Angry biker or skilful professional?

I had a wry smile on the way to work the other day. I was passing a crossing, the lights were changing to green. A motorbike that had been crawling past the cars had reached the front, but people were straggling across. He blipped the throttle a few times. Nice aftermarket pipes – lovely tone, but probably not road legal. Anyway, the stragglers looked across with annoyed expressions and one of them blurted a few rude words. I carried on past the junction smiling.

It wasn’t that I was enjoying those melodic pipes. Nor was it that I missed my biking days. I had insight into the situation that others may not have. I knew that the biker had slowly controlled the bike past the line of traffic. So that he could make a nice smooth move away from the lights when they turned, he had timed it nicely to be still slowly moving as he reached the front and the lights changed. Trailing the rear brake to keep it nicely controlled so the forks wouldn’t dive from using the front brakes and make him wobble. Proper forward planning and control. What he hadn’t planned for were people crossing as the lights were going green for the traffic. As a result he was nearly at a standstill when he should have been moving away. His throttle blipping was to keep the bike balanced for a little longer so he did not have to put his feet down and for it to end up being a clumsy affair. Blipping the throttle gives the motorbike a little bit of angular momentum which stops the bike toppling over so readily – just enough to let the stragglers to clear the way. You know the trick with the big spinning disk in a briefcase that people struggle to turn? Or the plain spinning top that only falls over when it loses enough of its angular momentum.

So where the guilty stragglers saw an act of aggression I saw an act of very fine low speed handling and forward planning – hence my smile.

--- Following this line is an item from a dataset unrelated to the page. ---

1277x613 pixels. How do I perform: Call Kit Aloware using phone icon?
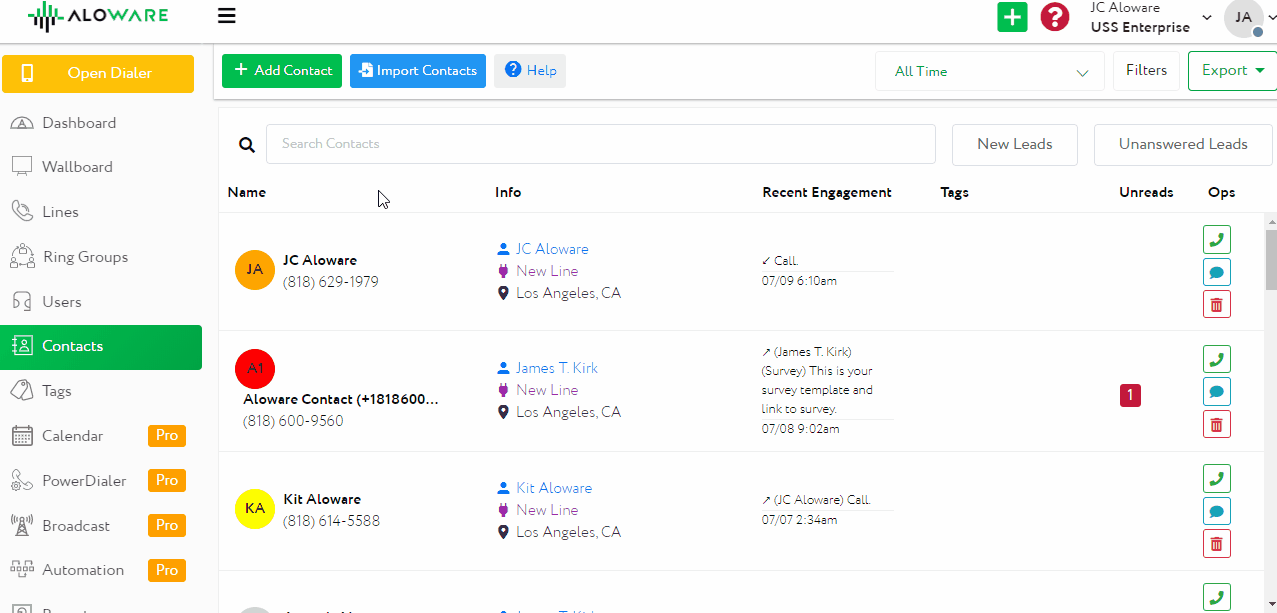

I saw parallels with consulting and presales. The frustrating scenarios where your skill and experience are misunderstood by clients who sometimes see time, budget and resources as excessive. Sometimes all you need is a bit of time to explain the low speed riding, forward planning and angular momentum so they can see it for the very desirable excellence and not an act of aggression, or in consulting terms: greedy profiteering. Sometimes you don’t get that chance and the client selects a supplier who doesn’t either and you just have to keep walking. Sometimes that is my job – to help my future clients really understand how we couple innovation with the rhythm and quality of manufacturing whilst building their awareness of the risks and complexity where it exists. All of this we do so that we can engage with a complete understanding – eyes wide open. Not just a proposal to win the work. A proposal to work together with understanding and transparency and empowered to succeed.